After my less than successful day of shopping around my truckload of parts in need of painting, who knew that the guy down the road could turn them around IN THREE DAYS!?! Well incredibly he did and they turned out beautiful!

I got right to work, bolting up the fresh header panel and re-assembling the bumper, inner reinforecement, newly painted rubber trim and little "bumperettes" that were great for nudging other cars and stuff out of the way back in the 80s. It's a shame you can't use your car as ram anymore without airbags going off, OnStar calling you up, etc, etc. It was a simpler time back then.

I ordered a new set of hood emblems to replace the broken ones that were on the car. It's common for the "3" to break off when towel drying the car after a wash. I'll have to remember that!

The previous owner included a new GM driver-side door handle in the spare parts bin, so I bolted it up to replace this broken one. This job wasn't too bad, especially since I already had the door panel off for the mirror painting.

Here are the paint products I used on my end of the 'nose job' project. I highly recommend all of them. I also highly recommend using a body shop pro when you need professional results on bigger, more noticable panels and parts. If I tried to paint the bumper, header panel, mirrors, etc. myself it would've looked awful. The spray paints were perfect for the small trim pieces though.
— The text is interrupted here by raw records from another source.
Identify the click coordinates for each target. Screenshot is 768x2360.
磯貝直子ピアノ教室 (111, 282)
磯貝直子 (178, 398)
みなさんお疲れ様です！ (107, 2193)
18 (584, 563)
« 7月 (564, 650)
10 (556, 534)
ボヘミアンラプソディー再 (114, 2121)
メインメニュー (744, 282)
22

I took a break from the nose job to examine the rear end. My plan was just a quick oil check, but after sticking my finger in the 'ole fill hole and seeing the grayish color, I decided to drain it.
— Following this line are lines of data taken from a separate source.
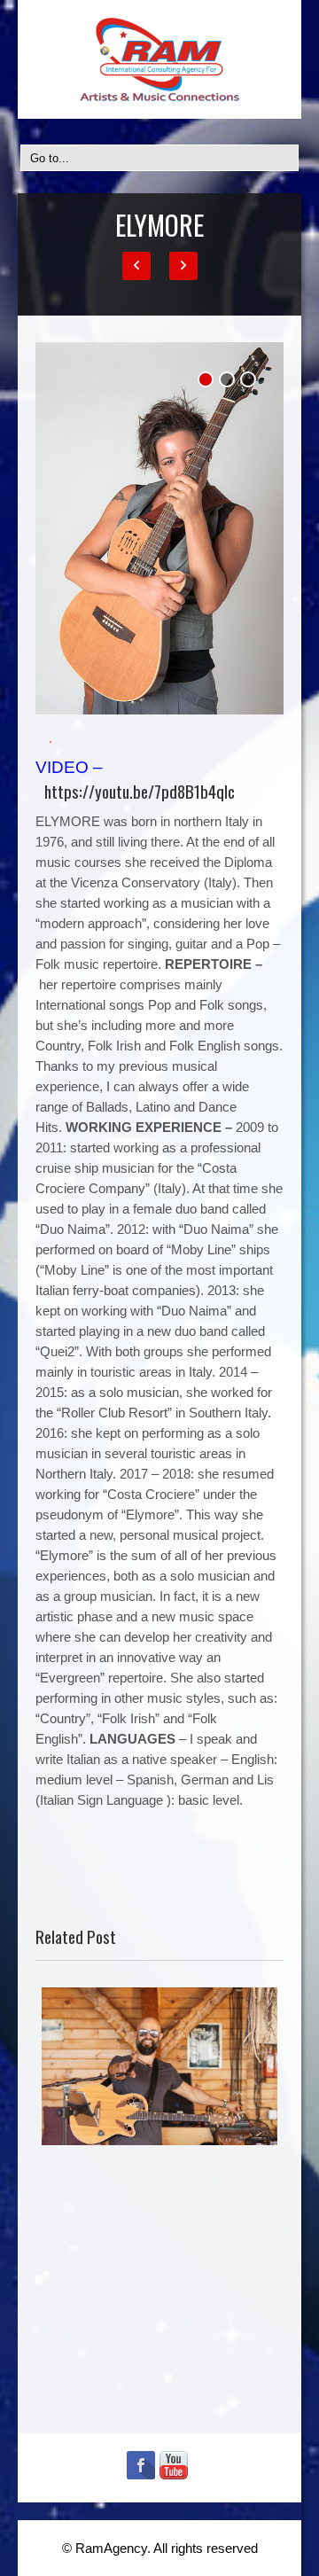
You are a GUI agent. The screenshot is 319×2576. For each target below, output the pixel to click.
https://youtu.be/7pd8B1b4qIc (139, 790)
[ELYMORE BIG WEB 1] (159, 528)
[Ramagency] (159, 59)
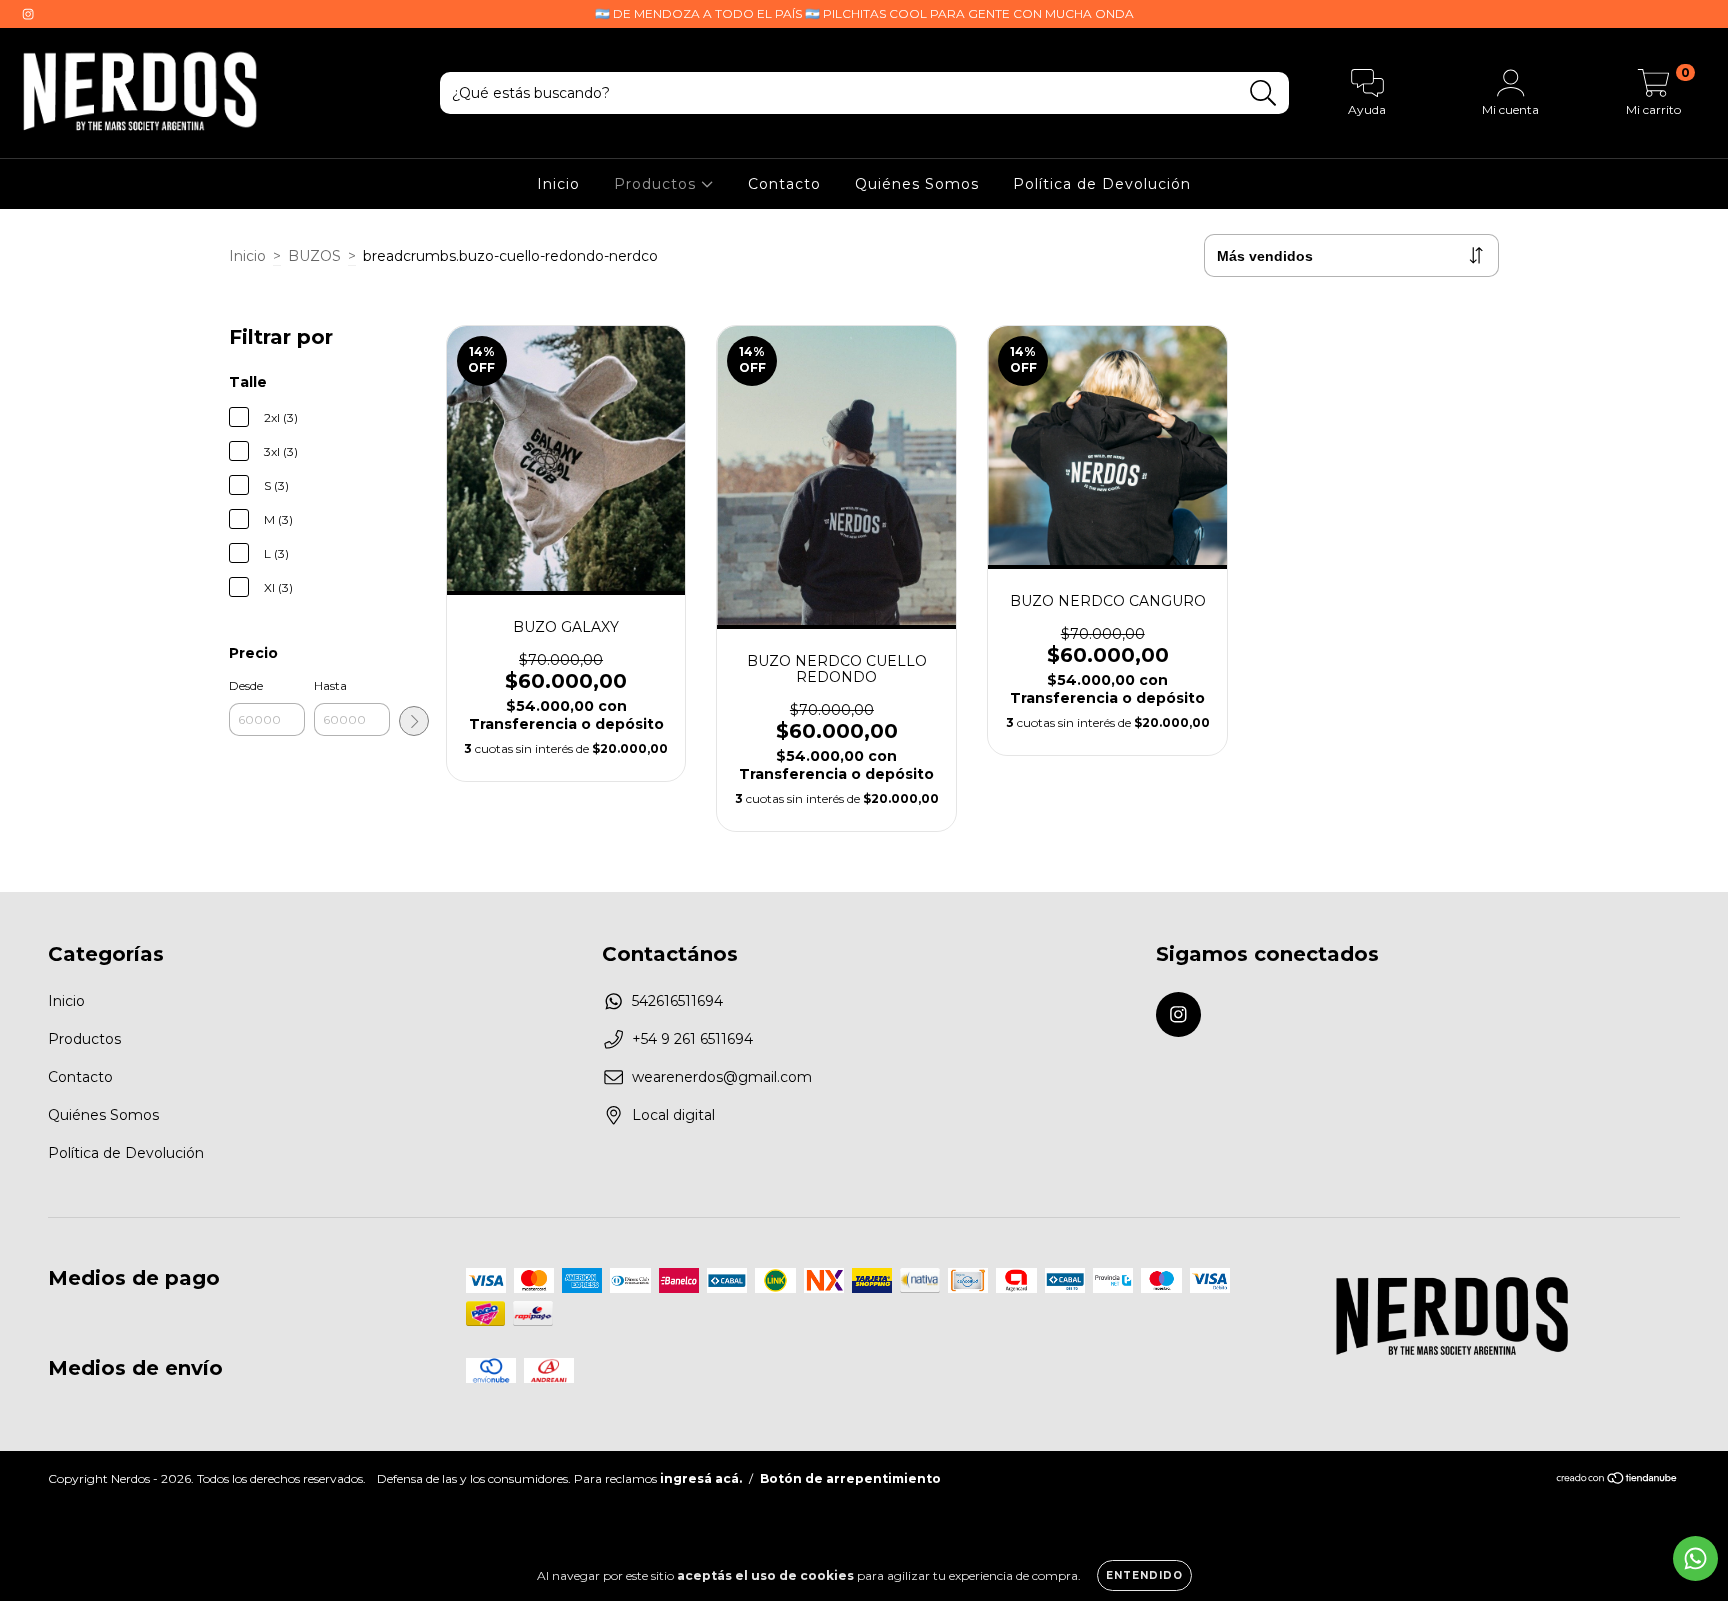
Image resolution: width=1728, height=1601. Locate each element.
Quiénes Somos (917, 184)
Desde (246, 685)
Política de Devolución (1102, 184)
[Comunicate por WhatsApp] (1695, 1558)
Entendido (1144, 1575)
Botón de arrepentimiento (850, 1478)
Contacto (784, 184)
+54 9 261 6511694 (692, 1039)
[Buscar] (1263, 93)
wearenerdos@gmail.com (722, 1077)
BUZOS (314, 256)
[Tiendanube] (1617, 1480)
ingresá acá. (701, 1478)
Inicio (558, 184)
Now we can see what's going on in there. Upon closer examination the wear pattern on these gears isn't ideal. That would explain the gear whine until the car gets good and warm. I'll replace the fluid for now, but will have to come back and address this someday.

Eeewww! Lots of metal in there.

While the differential cover and bolts were off, I hit them all with the wire wheel and gave them a coat of low gloss black. When it comes to working on cars, my philosophy is a simple one: improve everything you touch. Not a bad credo to apply to life in general either, eh?

While I was waiting for the 'Terminator 2' style liquid metal goop to drain out of the diff, I bolted in a new AC Delco fuel filter.

After sealing everything up with a new gasket and a nice slathering of Permatex's excellent "Right Stuff" sealant, I torqued the cover down to factory specs. In the future I plan to detail out the undercarriage with POR15.

If Redline heavy shockproof gear oil didn't look like blood, I wouldn't like it nearly as much.

Here's a little tip that may help you, use an old coolant jug and pump from your local parts store to keep and then fill your drivetrain fluids. I have a jug for diff oil and one for Synchromesh manual trans oil, which my other cars use.

I got everything back together later that night and was lovin' the results! The 'nose job' transformation was incredible and totally changed the look of the car. The combined effect of the restored trim, parking lenses, buick emblem, bright new headlights and professionally painted pieces was dramatic compared to the faded, chipped look everything had before.

Here's an outdoor shot I took the next day. Gloss black is one of the few colors you can do this sorta thing with.

The new hood emblems look great too.

Here's a pic of the newly painted driver side mirror and new door handle installed. The mirrors blend in now, when before they stuck out like a sore thumb. You can also see the kid seat back there.

One last picture of the completed work.

I'm going to rest, then go for a nice long drive. Thanks for reading!